Around 2,500 Devon homes must still 'boil water' over parasite risk, says South West Water

Around 2,500 homes in Brixham, Devon, have been told to continue boiling their tap water before drinking it.
Around 2,500 homes in Brixham, Devon, have been told to continue boiling their tap water before drinking it. Credit: PA

Thousands of Devon residents must continue to boil their tap water before drinking it because of a parasite outbreak, a water company has said.

It comes after 46 confirmed cases of cryptosporidiosis - a waterborne illness which can cause unpleasant symptoms such as diarrhoea and vomiting.

Around 2,500 households in Brixham, south Devon, have been told their tap water could still be unsafe to drink.

The microscopic cryptosporidium parasite, which caused the disease, likely entered the water network through a damaged air pipe in a field containing cattle.

Around 17,000 households and businesses were issued with a 'boil water' notice on Wednesday.

South West Water (SWW) has said 14,500 households can now safely drink tap water again, but around 2,500 homes must continue to boil their water.

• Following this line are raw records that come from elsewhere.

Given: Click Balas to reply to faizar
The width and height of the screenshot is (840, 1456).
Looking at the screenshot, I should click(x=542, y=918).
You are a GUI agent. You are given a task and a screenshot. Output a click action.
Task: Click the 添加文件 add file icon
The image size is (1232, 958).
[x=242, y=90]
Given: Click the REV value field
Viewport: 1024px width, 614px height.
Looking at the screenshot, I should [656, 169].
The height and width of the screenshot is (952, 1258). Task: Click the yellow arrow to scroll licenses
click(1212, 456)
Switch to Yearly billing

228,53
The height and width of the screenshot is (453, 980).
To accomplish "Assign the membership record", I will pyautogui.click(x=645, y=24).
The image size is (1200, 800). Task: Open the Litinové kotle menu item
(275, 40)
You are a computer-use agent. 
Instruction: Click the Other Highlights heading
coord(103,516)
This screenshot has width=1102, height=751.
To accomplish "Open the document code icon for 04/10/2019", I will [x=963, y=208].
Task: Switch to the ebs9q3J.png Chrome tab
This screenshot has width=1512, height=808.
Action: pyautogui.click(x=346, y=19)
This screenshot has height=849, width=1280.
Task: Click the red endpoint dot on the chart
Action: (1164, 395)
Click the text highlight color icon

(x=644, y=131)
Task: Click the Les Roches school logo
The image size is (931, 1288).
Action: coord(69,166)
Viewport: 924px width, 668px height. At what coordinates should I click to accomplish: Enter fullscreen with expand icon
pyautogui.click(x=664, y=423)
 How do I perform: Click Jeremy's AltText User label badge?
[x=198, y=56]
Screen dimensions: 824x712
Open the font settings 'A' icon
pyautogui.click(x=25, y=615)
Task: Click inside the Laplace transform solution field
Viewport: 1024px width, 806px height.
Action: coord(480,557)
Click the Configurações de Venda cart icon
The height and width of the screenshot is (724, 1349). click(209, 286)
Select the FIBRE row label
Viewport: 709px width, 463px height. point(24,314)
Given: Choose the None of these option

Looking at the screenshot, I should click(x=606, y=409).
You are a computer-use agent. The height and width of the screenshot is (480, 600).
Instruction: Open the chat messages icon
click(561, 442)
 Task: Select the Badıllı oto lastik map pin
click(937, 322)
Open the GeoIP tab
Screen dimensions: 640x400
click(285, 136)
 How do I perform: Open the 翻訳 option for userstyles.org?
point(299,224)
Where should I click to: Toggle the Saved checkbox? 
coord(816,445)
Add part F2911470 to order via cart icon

The 'boil water' notice remains in place while work is undertaken to refill the Hillhead reservoir.

David Harris, drought and resilience director at SWW, said: “The Hillhead reservoir has been successfully drained, thoroughly cleaned, and we will start refilling today.

“We will also start flushing the wider Hillhead network today, which is being continuously monitored as we work to eliminate any traces of cryptosporidium.

“We will not lift the boil water notice in Hillhead until we and our public health partners are completely satisfied it is safe to do so.

“I want to again apologise for the immense disruption this is causing. This should not have happened and I promise we will fix this problem as soon as possible.”

Around 2,500 households in Brixham, Devon, have been told to continue to boil their tap water. Credit: PA

SWW said an additional £100 compensation will be paid to customers in the areas which continue to be affected – bringing the total to £215.

Three stations continue to offer safe bottled water to customers alongside direct deliveries to vulnerable customers, schools, hospitals and care homes.

Conservative MP Anthony Mangnall, whose Totnes constituency includes Brixham, had previously told the PA news agency that SWW’s response to the outbreak was “contemptible and just generally incompetent”.

The company said affected residents can continue to use their tap water as normal for washing, bathing and flushing the toilet.

The disease can be picked up directly from the faeces of another person or animal, from swimming in or drinking contaminated water, or by eating contaminated food such as unwashed vegetables.

The number of confirmed cases could rise because of a delay in symptom development caused by the parasite’s incubation period.